Two special journeys of reflection which put ordinary things in a different perspective…
Two days ago I had the very pleasant experience of looking down on people who live quite near my house.
No, I do not mean that I was taking a high and mighty view of them, nor do I mean that I was arrogantly trying to put them in their place – a place defining them as well beneath me in value. The experience was in fact purely physical; I was fulfilling a long held ambition to take a hot air balloon flight. It was a birthday present from some of my family (several months after the birthday, because Virgin Balloon Flights do not organise them during the winter).
I was not quite sure what to expect, but the reality exceeded even my most optimistic expectations. Except for occasional bursts of flame, necessary to keep the balloon inflated, or to take it to a slightly greater height, we travelled in wonderful silence. There were 16 passengers, packed quite tightly into what looked very much like an outsize laundry basket, and we all seemed to be influenced by the surrounding silence, speaking only quietly as we looked down and commented on what we could see.
The captain explained to us that the only way of steering the balloon was by changing height, in order to catch the wind blowing in slightly varied directions. I had been aware of this – intellectually – but the reality was nevertheless a pleasant surprise. Human control over the direction of flight was limited; nature was in charge.
Our flight began a few miles to the north of Cambridge, and the prevailing wind on this particular day was southerly. This meant that many of the landmarks below us were familiar: Girton College and King's College chapel, for example. It is a wonderful experience to see familiar landmarks from a totally unfamiliar vantage point.
The duration of the flight was quite short – about two hours – and the speed steady and stately. We moved at about 20 kilometres an hour, and the captain's skill in using varying heights enabled him to land at Duxford aerodrome, the aviation museum to the south of Cambridge. (Landing was itself an interesting experience, because the basket ended – as we were told it would – on its side, with the passengers therefore lying on our backs. Getting out was a minor challenge for the older among us.)
A most interesting feature of the experience was that it showed how great is the green area, mainly agricultural land, close to Cambridge. We often think of this region as being highly developed, with a large population and many high-tech firms located around the university hub. It is a valid perception, but it is good to be reminded that the population density does not at all resemble what some would like us to believe.
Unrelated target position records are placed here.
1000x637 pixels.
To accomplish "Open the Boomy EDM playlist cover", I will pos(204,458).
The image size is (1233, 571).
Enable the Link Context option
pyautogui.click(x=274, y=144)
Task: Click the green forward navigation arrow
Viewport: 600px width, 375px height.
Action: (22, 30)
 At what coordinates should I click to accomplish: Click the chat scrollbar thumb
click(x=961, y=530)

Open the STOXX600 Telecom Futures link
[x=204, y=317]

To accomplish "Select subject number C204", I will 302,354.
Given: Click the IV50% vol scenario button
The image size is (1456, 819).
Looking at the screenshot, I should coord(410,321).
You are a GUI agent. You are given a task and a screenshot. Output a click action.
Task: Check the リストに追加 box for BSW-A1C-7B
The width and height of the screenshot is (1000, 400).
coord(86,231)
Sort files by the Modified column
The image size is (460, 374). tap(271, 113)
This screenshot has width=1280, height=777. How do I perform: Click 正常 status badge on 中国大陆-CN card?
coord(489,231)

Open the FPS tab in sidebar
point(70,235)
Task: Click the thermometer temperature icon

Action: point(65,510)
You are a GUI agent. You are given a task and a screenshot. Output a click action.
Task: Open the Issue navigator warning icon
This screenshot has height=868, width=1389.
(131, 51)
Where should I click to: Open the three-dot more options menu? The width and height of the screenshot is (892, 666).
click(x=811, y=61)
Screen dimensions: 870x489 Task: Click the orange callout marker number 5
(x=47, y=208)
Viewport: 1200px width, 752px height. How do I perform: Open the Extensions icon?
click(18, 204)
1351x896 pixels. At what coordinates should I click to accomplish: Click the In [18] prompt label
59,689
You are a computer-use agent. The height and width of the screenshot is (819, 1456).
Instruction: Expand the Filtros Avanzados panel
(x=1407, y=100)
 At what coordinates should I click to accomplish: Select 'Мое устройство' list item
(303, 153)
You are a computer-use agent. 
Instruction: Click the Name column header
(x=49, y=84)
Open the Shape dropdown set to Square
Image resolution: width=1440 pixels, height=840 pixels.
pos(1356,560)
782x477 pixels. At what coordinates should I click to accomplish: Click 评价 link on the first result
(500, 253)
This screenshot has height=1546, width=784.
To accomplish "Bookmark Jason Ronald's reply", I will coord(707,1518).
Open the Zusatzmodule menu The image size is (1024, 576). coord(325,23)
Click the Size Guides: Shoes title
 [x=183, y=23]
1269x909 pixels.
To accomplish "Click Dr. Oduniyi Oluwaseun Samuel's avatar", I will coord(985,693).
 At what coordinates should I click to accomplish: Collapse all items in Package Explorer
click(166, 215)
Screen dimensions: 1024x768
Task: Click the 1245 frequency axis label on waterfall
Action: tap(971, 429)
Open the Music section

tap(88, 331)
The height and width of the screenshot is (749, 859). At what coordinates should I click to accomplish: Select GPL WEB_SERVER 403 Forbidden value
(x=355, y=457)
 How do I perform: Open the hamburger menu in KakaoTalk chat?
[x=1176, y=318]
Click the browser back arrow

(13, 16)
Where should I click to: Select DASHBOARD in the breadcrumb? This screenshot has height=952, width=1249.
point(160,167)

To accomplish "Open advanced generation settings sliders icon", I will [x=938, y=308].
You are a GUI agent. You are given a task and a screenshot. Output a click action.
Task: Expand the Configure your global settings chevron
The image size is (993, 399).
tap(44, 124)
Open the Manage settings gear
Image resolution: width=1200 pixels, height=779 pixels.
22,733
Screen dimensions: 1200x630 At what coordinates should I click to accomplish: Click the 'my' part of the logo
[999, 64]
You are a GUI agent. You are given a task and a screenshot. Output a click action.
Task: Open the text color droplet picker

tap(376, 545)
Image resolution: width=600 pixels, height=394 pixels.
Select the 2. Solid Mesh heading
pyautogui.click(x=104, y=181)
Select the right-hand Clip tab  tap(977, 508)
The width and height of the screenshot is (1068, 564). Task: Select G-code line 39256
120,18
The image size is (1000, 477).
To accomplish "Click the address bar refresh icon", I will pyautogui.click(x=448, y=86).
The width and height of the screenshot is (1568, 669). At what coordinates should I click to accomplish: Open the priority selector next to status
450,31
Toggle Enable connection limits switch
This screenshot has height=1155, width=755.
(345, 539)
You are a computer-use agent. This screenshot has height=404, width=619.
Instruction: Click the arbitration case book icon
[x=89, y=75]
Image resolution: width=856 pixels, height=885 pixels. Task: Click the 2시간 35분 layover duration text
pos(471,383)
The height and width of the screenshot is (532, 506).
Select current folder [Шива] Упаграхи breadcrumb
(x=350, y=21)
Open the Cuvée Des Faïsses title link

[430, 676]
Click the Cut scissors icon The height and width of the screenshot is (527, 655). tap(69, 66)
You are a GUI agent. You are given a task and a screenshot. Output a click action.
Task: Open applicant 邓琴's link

Special travel turned out to be the main feature of my week. On the day after my balloon flight, my wife and I spent a long, and pleasant, day on a special train tour, organised by Nenta Train Tours, who have been arranging them for about 30 years. The total distance that we covered was about 1,000 kilometres. We travelled through York (where some passengers left the train to spend the day, before rejoining it for the return journey), and on into county Durham along the Weardale Railway, which used to be part of the main railway system but is now run mainly by a charitable trust.
These train tours appeal, not surprisingly, to the many people who are passionately interested in everything to do with railways. One of the attractions for those who, like us, do not fall into that category, is to see, at many places along the route, railway buffs taking photographs of our special train (and, of course, many passengers taking photographs from the train).
Like the balloon flight, this journey provided me with a vivid reminder of the vast area of green land that exists in what we tend to think of as our over-crowded island. It served also as a reminder of some important aspects of British history: the growth of the railways from the early 19th century, obviously, and, as we travelled through former mining areas, the importance of mining to the country's economy until the middle of the 20th.
To travel hopefully, it is said, is better than to arrive. Looking at my experiences during the past week, I would put it rather differently: to travel reflectively is a good way to put things in perspective.